▸ Supplied passage:
◇ ◇ ◇

As a big fan of The Walking Dead in all its forms, I entered the Gamescom presentation of this survival-FPS with one hope: that the doubt I’ve felt since Activision announced the game last month will be put down for good by a crossbow bolt to the brain. By the close of the session, I’m heartened by some of what I’ve seen and heard, but the doubt still lingers. I wish I could say otherwise, I really do.
The presentation is hosted by developer Terminal Reality’s principal effects artist, Glenn Gamble, which seems an apt name for someone working on an attempt to marry a franchise associated with strong narrative with a genre that often eschews it. The biggest disappointment thrown up by the session is that it’s presented via a series of static screenshots, despite Gamble stating that a playable build exists (and is in fact where the screenshots have come from).
A gameplay video could have done much to reassure me that comments made earlier this year by franchise creator Robert Kirkman (during which he said a straight-up run and gun FPS of The Walking Dead “would be pointless”) need not apply to Terminal Reality’s efforts. However, as the presentation plays out, Gamble raises some interesting concepts that the team are working into The Walking Dead. It suggest the developer agrees that if it’s to make this project work, it needs more meat on its bones than a straight-up, gung-ho shooter can offer.
First, the choice of character: Daryl Dixon, who so far has existed only in The Walking Dead AMC TV series, was introduced to the fiction as something of a loose cannon. His evolution through series one and two has seen him become the show’s rough diamond; the bad boy with a heart who’s not afraid to do what it takes to get the job done and survive in a world that’s gone to hell
If you watch the show and play the game you’ll get a much deeper and broader sense of his character.

◇ ◇ ◇

▸ Dataset:
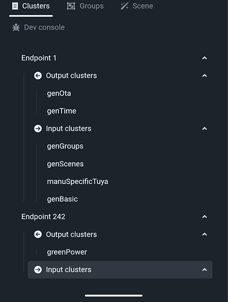Collapse Endpoint 1 section chevron
The width and height of the screenshot is (228, 302).
coord(204,58)
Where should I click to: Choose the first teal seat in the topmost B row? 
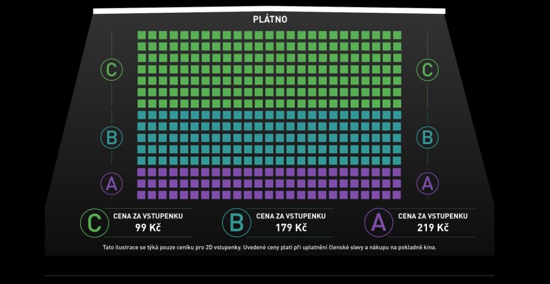pos(142,115)
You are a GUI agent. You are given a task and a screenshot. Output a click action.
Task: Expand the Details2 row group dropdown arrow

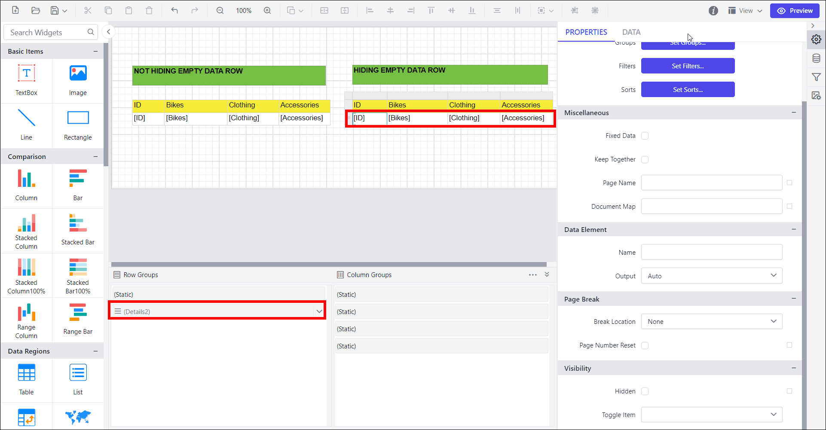point(319,311)
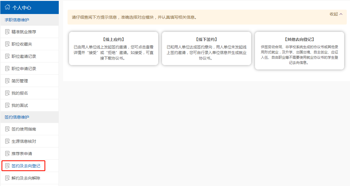Go to 签约使用指南 page
The image size is (350, 186).
click(24, 129)
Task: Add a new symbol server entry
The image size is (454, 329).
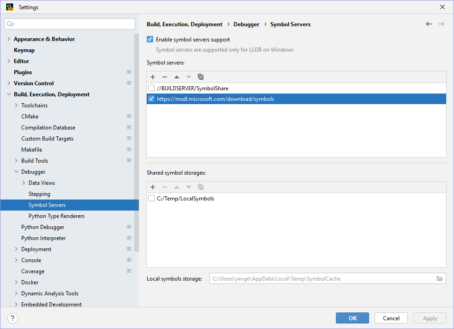Action: click(153, 77)
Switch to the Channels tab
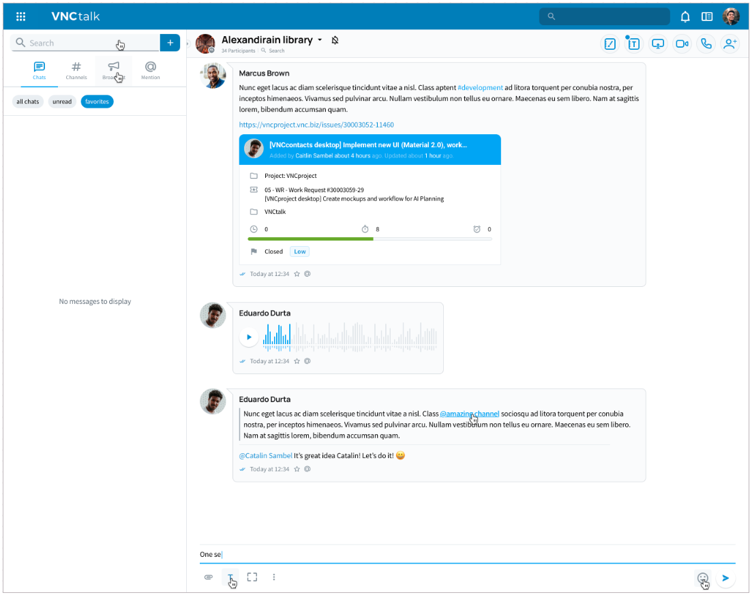The width and height of the screenshot is (750, 595). [76, 70]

◇ ◇ ◇

▸ What you will do: In the preview, who hosted the Gamescom presentation, and what is his role? Please rely only on the preview, not the material.

▸ Answer to this exercise: Glenn Gamble, principal effects artist at developer Terminal Reality.